Pick out each line of the records that contains the word "This" and copy it, treating uppercase and lowercase as different.

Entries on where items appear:
★ ★ ★
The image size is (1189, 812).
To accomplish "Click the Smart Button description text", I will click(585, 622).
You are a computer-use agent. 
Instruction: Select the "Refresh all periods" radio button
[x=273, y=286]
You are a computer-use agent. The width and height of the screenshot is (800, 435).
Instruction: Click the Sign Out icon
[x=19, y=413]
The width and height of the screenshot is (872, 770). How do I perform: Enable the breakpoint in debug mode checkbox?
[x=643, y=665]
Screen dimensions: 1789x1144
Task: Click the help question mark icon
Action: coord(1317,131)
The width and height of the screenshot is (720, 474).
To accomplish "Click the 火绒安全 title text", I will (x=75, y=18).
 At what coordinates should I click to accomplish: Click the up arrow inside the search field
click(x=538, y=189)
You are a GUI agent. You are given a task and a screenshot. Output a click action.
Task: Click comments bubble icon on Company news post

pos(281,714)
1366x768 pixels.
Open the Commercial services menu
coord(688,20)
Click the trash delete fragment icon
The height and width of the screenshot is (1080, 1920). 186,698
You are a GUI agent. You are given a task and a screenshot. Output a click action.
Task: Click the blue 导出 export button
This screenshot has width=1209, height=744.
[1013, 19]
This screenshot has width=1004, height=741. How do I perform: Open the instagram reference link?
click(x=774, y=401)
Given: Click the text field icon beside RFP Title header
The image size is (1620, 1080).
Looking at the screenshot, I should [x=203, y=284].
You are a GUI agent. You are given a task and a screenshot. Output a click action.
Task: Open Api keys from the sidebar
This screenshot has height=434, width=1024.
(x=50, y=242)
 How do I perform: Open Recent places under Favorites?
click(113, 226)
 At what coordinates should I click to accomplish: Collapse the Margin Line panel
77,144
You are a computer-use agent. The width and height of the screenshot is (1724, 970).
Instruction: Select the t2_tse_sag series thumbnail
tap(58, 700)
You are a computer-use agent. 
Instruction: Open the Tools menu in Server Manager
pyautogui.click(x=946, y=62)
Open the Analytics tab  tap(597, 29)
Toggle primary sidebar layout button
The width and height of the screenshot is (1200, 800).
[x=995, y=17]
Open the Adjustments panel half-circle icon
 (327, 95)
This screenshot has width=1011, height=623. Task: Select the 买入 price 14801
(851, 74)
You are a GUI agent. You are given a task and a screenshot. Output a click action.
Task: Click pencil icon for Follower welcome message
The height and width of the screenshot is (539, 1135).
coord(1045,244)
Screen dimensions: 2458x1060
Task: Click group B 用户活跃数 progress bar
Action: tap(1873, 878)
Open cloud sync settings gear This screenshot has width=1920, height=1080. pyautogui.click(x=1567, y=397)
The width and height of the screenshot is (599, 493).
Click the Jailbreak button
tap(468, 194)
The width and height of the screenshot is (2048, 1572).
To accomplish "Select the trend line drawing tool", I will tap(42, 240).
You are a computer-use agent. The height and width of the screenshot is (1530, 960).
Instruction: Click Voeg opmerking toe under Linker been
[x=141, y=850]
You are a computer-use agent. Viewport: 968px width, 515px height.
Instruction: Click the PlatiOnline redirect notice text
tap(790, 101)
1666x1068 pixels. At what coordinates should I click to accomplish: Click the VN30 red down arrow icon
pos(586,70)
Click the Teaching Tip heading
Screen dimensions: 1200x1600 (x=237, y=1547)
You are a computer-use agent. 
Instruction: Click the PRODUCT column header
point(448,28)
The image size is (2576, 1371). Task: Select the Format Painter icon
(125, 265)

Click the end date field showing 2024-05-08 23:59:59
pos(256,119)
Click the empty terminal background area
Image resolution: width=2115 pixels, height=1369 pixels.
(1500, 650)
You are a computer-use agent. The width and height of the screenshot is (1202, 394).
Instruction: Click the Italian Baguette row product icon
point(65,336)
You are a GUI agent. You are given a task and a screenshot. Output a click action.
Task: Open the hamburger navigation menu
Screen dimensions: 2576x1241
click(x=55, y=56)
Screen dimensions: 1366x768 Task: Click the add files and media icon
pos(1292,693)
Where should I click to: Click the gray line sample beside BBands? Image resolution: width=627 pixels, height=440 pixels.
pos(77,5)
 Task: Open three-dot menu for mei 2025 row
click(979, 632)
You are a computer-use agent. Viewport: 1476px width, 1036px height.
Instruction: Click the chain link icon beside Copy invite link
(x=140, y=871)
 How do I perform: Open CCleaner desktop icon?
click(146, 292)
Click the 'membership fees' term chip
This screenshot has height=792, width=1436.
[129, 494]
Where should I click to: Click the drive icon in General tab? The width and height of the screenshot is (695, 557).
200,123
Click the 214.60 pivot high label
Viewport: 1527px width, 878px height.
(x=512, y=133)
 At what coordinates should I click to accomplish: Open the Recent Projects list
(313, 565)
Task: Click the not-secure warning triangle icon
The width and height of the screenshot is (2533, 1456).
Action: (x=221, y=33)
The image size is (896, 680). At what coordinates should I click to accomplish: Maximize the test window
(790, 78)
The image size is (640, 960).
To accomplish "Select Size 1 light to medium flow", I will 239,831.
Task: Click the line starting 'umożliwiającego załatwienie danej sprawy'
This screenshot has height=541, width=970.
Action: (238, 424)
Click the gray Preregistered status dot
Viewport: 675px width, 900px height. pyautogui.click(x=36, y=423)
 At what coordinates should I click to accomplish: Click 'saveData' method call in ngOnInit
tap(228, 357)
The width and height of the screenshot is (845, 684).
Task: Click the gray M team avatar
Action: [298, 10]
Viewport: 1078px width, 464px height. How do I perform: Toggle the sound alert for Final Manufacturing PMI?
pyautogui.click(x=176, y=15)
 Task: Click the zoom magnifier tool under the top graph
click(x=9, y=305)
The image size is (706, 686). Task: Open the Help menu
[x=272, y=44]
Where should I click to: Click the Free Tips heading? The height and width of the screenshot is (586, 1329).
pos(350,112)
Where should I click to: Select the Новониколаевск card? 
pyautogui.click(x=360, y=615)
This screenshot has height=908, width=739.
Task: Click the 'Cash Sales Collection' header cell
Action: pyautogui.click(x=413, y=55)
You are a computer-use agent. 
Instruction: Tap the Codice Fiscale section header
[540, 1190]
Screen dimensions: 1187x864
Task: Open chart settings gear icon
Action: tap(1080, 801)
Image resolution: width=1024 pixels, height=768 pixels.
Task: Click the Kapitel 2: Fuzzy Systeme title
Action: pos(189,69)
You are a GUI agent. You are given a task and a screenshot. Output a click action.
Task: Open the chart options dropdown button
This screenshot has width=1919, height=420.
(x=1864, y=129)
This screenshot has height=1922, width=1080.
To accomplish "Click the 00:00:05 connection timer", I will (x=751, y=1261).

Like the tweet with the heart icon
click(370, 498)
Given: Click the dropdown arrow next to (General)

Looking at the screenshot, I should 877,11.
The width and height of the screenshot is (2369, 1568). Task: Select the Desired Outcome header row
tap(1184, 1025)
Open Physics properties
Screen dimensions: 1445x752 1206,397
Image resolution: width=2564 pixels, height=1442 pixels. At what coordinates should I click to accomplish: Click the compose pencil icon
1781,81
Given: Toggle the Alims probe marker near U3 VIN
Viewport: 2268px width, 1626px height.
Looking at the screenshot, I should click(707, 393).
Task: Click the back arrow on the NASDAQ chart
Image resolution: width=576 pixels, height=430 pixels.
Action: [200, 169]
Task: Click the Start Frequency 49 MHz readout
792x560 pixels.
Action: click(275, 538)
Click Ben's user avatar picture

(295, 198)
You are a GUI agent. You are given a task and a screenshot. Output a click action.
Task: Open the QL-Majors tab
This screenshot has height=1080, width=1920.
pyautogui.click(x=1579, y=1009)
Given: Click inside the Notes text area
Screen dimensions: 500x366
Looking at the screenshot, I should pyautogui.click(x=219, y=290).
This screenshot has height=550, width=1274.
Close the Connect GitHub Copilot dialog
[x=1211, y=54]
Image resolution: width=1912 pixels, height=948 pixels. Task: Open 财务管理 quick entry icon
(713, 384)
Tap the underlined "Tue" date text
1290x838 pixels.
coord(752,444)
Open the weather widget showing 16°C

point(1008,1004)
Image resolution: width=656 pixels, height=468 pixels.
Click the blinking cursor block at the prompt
★ ★ ★
Result of the exercise —
This screenshot has width=1209, height=744.
This screenshot has width=1004, height=741. How do I perform: Open the instagram reference link?
This screenshot has height=434, width=1024.
This screenshot has width=1011, height=623. Task: Select the 买入 price 14801
Open cloud sync settings gear This screenshot has width=1920, height=1080. pyautogui.click(x=1567, y=397)
This screenshot has height=792, width=1436.
This screenshot has height=541, width=970.
This screenshot has height=908, width=739.
This screenshot has width=1919, height=420.
This screenshot has height=1922, width=1080.
This screenshot has height=1080, width=1920.
This screenshot has height=550, width=1274.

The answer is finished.